How to complete this task: Please print each record exactly, omitting none of them.

################

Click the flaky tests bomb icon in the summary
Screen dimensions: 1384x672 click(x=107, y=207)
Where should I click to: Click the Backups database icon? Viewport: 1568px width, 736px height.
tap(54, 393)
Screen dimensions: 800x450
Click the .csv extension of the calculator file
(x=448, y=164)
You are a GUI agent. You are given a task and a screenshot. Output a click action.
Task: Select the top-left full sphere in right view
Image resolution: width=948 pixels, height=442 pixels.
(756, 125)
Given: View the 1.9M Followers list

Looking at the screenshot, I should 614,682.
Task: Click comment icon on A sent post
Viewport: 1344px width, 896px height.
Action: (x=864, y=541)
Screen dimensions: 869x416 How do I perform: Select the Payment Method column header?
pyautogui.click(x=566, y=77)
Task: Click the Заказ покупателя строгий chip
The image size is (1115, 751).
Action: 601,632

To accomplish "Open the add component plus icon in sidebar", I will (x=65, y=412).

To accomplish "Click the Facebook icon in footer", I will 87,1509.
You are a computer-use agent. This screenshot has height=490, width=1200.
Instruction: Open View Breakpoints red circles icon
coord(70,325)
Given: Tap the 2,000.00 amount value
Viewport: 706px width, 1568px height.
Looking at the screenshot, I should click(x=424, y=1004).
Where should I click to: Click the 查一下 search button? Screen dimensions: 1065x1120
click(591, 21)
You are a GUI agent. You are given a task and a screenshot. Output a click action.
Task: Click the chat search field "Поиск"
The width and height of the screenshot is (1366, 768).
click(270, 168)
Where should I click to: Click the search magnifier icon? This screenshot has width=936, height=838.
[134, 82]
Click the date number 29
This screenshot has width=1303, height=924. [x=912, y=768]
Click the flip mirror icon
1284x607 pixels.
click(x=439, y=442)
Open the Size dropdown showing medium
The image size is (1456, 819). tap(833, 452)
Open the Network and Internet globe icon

################

Result for this exercise:
Click the flaky tests bomb icon in the summary
Screen dimensions: 1384x672 click(x=107, y=207)
Where should I click to: Click the Backups database icon? Viewport: 1568px width, 736px height.
tap(54, 393)
Screen dimensions: 800x450
Click the .csv extension of the calculator file
(x=448, y=164)
You are a GUI agent. You are given a task and a screenshot. Output a click action.
Task: Select the top-left full sphere in right view
Image resolution: width=948 pixels, height=442 pixels.
(756, 125)
Given: View the 1.9M Followers list

Looking at the screenshot, I should 614,682.
Task: Click comment icon on A sent post
Viewport: 1344px width, 896px height.
Action: (x=864, y=541)
Screen dimensions: 869x416 How do I perform: Select the Payment Method column header?
pyautogui.click(x=566, y=77)
Task: Click the Заказ покупателя строгий chip
The image size is (1115, 751).
Action: 601,632

To accomplish "Open the add component plus icon in sidebar", I will (x=65, y=412).

To accomplish "Click the Facebook icon in footer", I will 87,1509.
You are a computer-use agent. This screenshot has height=490, width=1200.
Instruction: Open View Breakpoints red circles icon
coord(70,325)
Given: Tap the 2,000.00 amount value
Viewport: 706px width, 1568px height.
Looking at the screenshot, I should click(x=424, y=1004).
Where should I click to: Click the 查一下 search button? Screen dimensions: 1065x1120
click(591, 21)
You are a GUI agent. You are given a task and a screenshot. Output a click action.
Task: Click the chat search field "Поиск"
The width and height of the screenshot is (1366, 768).
click(270, 168)
Where should I click to: Click the search magnifier icon? This screenshot has width=936, height=838.
[134, 82]
Click the date number 29
This screenshot has width=1303, height=924. [x=912, y=768]
Click the flip mirror icon
1284x607 pixels.
click(x=439, y=442)
Open the Size dropdown showing medium
The image size is (1456, 819). tap(833, 452)
Open the Network and Internet globe icon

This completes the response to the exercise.